The Moon, the Earth’s natural satellite, has a particularity that has always aroused curiosity.
The dark side of the moon
From night to night, regardless of the season or the hemisphere from which we observe it, the Moon always shows us the same face. An enigmatic phenomenon? Not really since it is simply due to the fact that its period of rotation is equal to its period of revolution, i.e. a little over 27 days. In other words, the Moon rotates on itself and, at exactly the same time, around the Earth.
The first men who were able to directly observe the dark side of the Moon were the crew members of Apollo 8 who circumnavigated the Moon in 1968.
Rotation and Revolution Periods
What might look like a coincidence actually has a physical explanation. This synchronism between periods of rotation and revolution is the result of tidal forces acting within the Earth-Moon couple.

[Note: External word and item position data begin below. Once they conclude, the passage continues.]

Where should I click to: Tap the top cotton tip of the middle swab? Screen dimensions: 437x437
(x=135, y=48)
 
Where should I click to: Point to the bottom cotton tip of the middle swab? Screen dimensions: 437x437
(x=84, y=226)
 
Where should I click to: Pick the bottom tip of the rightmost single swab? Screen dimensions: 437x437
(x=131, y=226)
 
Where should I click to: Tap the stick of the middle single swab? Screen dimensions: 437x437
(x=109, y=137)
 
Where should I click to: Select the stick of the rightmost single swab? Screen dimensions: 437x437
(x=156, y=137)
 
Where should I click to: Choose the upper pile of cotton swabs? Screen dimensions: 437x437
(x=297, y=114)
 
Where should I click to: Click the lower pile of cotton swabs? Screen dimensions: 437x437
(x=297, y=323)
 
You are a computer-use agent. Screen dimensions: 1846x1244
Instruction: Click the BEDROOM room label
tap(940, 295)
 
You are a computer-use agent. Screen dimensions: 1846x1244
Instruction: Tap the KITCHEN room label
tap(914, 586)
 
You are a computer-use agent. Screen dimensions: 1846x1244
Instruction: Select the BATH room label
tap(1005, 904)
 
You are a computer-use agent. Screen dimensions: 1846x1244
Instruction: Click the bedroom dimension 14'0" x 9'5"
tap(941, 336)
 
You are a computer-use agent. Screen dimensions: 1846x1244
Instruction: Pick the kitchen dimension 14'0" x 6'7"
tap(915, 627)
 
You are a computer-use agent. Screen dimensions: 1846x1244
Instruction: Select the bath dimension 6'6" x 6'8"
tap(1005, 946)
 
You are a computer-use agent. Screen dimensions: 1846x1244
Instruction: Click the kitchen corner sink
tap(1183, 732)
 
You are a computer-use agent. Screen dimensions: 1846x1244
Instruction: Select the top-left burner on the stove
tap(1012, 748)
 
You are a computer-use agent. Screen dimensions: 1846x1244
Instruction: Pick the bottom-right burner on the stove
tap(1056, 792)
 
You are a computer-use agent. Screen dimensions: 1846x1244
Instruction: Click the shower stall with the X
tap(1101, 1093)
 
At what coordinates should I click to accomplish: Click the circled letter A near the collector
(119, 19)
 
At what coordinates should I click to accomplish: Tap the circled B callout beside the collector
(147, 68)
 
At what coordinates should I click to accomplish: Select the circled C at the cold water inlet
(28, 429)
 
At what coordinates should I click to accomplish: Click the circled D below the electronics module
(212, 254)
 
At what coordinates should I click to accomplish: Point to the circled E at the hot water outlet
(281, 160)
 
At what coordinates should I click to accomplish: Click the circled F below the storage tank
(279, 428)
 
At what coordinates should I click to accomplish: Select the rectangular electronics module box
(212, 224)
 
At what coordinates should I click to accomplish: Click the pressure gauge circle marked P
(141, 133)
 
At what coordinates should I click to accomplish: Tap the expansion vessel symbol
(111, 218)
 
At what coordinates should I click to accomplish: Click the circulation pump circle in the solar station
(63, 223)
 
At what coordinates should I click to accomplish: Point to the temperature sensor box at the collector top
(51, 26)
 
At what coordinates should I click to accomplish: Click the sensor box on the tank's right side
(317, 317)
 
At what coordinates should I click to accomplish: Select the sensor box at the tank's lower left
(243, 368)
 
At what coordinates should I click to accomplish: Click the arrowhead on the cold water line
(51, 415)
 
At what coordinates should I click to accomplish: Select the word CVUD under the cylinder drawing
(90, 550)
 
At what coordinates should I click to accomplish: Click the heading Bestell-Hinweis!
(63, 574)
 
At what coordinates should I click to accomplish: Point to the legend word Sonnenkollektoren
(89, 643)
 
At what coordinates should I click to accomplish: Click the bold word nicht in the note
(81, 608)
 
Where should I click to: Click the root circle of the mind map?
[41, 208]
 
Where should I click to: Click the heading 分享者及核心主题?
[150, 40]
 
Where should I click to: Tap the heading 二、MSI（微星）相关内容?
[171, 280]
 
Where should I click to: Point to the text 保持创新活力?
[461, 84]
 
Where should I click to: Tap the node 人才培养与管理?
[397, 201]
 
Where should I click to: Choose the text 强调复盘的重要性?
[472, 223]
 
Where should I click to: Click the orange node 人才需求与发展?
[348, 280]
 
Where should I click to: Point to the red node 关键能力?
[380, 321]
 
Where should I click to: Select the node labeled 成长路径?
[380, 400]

Millions of years ago, the Moon revolved faster around itself than it did around the Earth. Gradually, the tidal forces slowed down its rotational motion until it reached a point of equilibrium and had the same period as its revolution motion.
Extreme heat and changes in gravity
Matt Jones, a lead author of the moon studies and researches, emphasizes that no matter how the South Pole-Aitken formed, it ends up concentrating these heat-producing elements on the near side. According to the researchers, this extreme heat led to a concentration of potassium, phosphorus and heat-producing elements like thorium.
To date, this is exactly the composition found by scientists in lunar rock samples from the visible side. On the other hand, the reason why this side of the Moon reacted more was certainly caused by slight changes in gravity.
In all of the scenarios the researchers examined, the southern hemisphere’s upper mantle warmed up and began to flow toward the northern hemisphere, thus traveling through the near side.
Meanwhile, the upper mantle on the far side of the Moon remained too cold to distribute the same material in the same way. This difference could very well have generated the asymmetry observed on both sides of the Moon.